I have created a diagram to illustrate the relationship between the Pod and the PVC/PV (accessModes field is omitted). From the diagram, you can see how they are connected:

Now let’s create this Pod and check its status:

kubectl apply -f host-path-pod.yml
kubectl get pod -o wide

The Pod has been scheduled to a worker node by Kubernetes. Did the PV mount successfully? Let’s enter the container using kubectl exec and execute some commands:

A file named a.txt is created in the /tmp directory of the container. According to the definition of the PV, it should be stored on the disk of the worker node. Let’s log in to the worker node and check:

You will see that there is indeed a file named a.txt in the local directory of the worker node. By comparing the timestamps, we can confirm that it is the file generated in the Pod just now.
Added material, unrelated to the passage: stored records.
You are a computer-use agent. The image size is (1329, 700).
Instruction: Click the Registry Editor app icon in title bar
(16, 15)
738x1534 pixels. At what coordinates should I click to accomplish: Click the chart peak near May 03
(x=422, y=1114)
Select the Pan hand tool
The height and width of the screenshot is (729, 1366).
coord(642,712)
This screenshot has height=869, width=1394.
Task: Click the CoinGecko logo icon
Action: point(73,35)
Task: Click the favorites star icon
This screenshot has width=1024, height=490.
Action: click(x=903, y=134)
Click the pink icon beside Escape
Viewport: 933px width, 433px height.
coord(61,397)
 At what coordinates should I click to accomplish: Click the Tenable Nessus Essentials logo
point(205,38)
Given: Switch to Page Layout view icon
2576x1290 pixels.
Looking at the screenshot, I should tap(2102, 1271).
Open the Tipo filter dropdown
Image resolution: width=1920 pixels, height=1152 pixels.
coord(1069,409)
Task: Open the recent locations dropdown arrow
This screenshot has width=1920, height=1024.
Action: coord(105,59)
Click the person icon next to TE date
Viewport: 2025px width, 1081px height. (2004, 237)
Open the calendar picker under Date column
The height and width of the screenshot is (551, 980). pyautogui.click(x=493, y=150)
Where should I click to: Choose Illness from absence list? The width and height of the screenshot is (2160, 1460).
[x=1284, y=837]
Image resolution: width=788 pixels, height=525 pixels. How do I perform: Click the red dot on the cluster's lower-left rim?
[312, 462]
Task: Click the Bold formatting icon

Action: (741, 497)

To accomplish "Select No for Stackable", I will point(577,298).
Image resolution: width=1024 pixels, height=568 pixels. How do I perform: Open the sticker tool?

Since the data generated by the Pod is stored on the disk through the PV, if the Pod is deleted and recreated, the storage volume will still use the same directory, and the data will remain unchanged, achieving persistent storage.

However, there is a small problem. Because this PV is of the HostPath type and only stored locally on the current node, if the Pod is scheduled to a different node during reconstruction, even if the local directory is mounted, it will not be the same storage location as before, and the persistence feature will fail.

Therefore, HostPath type PVs are generally used for testing or for applications closely related to nodes, such as DaemonSets. We will discuss how to achieve true arbitrary data persistence in the next lecture.

Summary #

Alright, today we learned about the solutions for persistent storage in Kubernetes. There are three API objects: PersistentVolume, PersistentVolumeClaim, and StorageClass. They manage storage resources in the cluster, which can be thought of as disks. Pods need to use these objects to achieve data persistence.

Let’s summarize today’s main content:

PersistentVolume, also known as PV, is an abstraction of storage devices in Kubernetes. It is maintained by system administrators and needs to describe important information such as the type, access mode, and capacity of the storage device.
PersistentVolumeClaim, also known as PVC, represents the request from a Pod to the system for storage resources. It declares the requirements for storage, and Kubernetes will find the most suitable PV and bind them together.
StorageClass abstracts specific types of storage systems and groups PV objects. It simplifies the binding process between PVs and PVCs.
HostPath is the simplest type of PV, where data is stored locally on the node. It provides fast access but cannot be migrated with Pods.

Homework #

Finally, it’s homework time. I have two questions for you to think about:

HostPath type of PV requires the corresponding directory to exist on the node. What will happen if this directory does not exist (e.g., if it was forgotten to be created)?
What are your thoughts on the process of using PV/PVC/StorageClass objects for storage allocation? Do you think their abstraction is good or bad?

Masters in the field need to be self-driven. In this advanced part, I am really looking forward to hearing your thoughts. See you in the next class.